[DATA]

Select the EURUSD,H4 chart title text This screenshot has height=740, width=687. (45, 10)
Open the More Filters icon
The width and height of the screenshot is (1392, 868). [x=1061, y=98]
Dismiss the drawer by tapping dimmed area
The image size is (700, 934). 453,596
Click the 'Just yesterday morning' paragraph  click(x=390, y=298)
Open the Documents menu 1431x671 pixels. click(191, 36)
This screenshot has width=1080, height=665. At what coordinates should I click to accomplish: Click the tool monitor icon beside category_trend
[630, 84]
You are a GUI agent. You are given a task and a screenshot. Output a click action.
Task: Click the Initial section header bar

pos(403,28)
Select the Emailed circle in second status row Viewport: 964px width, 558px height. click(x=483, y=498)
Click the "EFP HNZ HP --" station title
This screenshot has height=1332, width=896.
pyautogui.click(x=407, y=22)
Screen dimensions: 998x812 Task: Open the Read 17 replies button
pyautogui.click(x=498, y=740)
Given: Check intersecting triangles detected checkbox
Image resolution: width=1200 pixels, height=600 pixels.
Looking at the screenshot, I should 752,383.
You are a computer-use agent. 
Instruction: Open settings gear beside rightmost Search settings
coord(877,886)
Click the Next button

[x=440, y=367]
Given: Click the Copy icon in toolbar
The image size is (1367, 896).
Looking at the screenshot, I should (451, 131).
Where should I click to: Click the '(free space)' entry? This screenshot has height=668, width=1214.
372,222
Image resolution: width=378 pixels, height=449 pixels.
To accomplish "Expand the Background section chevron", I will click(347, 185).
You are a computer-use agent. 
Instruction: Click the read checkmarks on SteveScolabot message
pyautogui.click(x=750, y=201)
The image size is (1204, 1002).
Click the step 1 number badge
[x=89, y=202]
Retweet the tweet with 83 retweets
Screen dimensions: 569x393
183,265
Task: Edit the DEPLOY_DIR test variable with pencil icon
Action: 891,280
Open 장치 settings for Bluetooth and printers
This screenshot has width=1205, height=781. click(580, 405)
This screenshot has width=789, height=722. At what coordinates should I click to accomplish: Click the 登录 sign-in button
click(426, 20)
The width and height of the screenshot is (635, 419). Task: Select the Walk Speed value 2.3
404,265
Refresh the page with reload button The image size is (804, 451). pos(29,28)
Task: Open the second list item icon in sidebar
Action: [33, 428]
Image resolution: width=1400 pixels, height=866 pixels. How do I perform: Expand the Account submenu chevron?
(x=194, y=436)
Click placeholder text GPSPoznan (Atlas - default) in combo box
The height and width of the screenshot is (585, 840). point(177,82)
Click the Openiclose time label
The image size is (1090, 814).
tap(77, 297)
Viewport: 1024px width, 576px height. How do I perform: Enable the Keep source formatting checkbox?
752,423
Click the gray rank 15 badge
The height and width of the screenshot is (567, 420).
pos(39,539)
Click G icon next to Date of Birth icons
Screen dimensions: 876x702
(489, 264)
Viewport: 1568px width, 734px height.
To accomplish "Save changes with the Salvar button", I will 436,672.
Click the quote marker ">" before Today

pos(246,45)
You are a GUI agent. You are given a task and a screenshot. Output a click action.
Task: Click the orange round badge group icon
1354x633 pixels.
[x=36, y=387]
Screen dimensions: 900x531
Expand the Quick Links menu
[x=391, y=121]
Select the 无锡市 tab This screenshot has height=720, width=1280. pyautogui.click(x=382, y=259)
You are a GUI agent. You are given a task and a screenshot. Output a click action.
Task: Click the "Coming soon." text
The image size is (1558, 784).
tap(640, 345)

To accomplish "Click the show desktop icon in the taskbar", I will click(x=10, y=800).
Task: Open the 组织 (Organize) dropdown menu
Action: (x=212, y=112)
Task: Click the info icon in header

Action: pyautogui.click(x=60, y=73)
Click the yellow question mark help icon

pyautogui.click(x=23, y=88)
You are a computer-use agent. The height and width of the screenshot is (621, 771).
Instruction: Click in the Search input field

[/DATA]

**WHAT THE TASK ASKS:** Out of the data above, set down the lines from the one with "Screen dimensions: 998x812" to the one with "Given: Click the Copy icon in toolbar", both included, exactly as written and with no additions.

**RESULT:**
Screen dimensions: 998x812 Task: Open the Read 17 replies button
pyautogui.click(x=498, y=740)
Given: Check intersecting triangles detected checkbox
Image resolution: width=1200 pixels, height=600 pixels.
Looking at the screenshot, I should 752,383.
You are a computer-use agent. 
Instruction: Open settings gear beside rightmost Search settings
coord(877,886)
Click the Next button

[x=440, y=367]
Given: Click the Copy icon in toolbar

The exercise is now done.